Reputation: 1190
I'm doing a query in BigQuery:
SELECT id FROM [table] WHERE city = 'New York City' GROUP BY id
The weird part is it shows duplicate ids, often right next to each other. There is absolutely nothing different between the ids themselves. There are around 3 million rows total, for ~500k IDs. So there are a lot of duplicates, but that is by design. We figured the filtering would easily eliminate that but noticed discrepancies in totals.
Is there a reason BigQuery's GROUP BY
function would work improperly?
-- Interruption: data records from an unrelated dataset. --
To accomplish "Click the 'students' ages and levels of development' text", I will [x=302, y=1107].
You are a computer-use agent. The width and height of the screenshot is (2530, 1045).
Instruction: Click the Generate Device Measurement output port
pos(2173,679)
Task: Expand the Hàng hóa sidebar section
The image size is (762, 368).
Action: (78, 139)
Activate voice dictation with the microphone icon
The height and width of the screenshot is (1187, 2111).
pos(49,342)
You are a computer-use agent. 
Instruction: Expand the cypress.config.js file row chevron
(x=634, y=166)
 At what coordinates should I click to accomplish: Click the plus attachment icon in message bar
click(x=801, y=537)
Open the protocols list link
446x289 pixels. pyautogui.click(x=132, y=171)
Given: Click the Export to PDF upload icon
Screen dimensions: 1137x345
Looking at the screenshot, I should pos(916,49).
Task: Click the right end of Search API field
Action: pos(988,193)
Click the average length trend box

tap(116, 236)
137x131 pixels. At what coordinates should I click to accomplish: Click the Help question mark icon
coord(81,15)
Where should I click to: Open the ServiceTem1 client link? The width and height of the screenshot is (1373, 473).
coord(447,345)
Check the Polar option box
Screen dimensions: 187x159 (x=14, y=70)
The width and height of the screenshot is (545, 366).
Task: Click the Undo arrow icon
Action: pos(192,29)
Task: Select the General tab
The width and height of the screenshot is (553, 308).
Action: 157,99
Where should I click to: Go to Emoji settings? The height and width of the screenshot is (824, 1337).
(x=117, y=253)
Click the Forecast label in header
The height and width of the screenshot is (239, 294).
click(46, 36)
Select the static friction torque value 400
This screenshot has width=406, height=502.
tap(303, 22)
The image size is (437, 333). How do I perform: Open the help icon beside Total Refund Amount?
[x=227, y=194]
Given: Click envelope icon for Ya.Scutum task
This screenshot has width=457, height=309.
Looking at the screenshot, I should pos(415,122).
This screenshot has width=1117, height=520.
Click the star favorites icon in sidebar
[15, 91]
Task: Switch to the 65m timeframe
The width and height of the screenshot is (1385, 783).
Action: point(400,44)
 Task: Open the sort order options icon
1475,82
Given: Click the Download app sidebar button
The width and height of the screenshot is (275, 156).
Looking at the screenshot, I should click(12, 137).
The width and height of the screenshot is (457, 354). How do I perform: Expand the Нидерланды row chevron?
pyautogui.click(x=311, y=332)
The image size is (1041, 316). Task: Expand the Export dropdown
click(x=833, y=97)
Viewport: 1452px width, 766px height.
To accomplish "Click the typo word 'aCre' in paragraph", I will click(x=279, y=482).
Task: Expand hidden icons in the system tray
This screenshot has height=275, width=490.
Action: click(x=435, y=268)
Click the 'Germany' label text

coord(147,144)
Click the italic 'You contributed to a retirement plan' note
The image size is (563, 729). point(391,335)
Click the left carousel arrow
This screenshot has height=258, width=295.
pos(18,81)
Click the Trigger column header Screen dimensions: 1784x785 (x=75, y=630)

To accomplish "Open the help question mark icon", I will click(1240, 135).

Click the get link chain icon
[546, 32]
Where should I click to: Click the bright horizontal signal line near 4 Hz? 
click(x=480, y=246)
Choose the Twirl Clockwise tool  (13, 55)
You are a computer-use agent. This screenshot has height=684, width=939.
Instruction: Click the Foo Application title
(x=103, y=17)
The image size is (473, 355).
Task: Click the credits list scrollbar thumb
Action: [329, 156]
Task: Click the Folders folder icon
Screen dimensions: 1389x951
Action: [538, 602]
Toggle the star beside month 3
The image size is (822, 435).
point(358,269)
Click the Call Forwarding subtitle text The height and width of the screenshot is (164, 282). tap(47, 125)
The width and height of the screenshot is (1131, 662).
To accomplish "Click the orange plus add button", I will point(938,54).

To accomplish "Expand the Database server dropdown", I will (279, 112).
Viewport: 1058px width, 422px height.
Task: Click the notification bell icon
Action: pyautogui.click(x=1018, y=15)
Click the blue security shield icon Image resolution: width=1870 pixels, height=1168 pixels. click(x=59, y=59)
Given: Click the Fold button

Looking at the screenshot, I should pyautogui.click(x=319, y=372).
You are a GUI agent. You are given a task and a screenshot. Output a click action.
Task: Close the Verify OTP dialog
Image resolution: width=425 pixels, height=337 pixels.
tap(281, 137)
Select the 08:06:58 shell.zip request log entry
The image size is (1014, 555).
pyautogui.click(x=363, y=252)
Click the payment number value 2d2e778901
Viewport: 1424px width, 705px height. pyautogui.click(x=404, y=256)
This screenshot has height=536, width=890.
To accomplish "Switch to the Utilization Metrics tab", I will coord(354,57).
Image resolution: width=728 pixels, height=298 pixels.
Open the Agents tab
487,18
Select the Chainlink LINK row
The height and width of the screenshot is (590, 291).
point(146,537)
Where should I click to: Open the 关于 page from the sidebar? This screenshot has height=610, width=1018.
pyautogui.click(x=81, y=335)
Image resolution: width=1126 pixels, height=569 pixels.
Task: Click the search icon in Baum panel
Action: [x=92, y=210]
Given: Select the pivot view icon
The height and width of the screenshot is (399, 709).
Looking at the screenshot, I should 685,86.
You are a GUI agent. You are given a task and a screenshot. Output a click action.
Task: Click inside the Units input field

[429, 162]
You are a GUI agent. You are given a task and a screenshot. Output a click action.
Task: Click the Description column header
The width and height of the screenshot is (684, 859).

For what its worth, the dataset has ~3 million rows.
Example of duplicate ID:
56abdb5b9a75d90003001df6
56abdb5b9a75d90003001df6
Upvotes: 1
Views: 556
Reputation: 172944
the only explanation is your id is STRING and in reality those two ids are different because of spaces before or most likely after what is "visible" for eyes
I recommend you to adjust your query like below
SELECT REPLACE(id, ' ', '')
FROM [table]
WHERE city = 'New York City'
GROUP BY 1
another option to troubleshoot would be below
SELECT id, LENGTH(id)
FROM [table]
WHERE city = 'New York City'
GROUP BY 1, 2
so you can see if those ids are same by length or not - my initial assumption was about space - but it can be any other char(s) including non printable
Upvotes: 4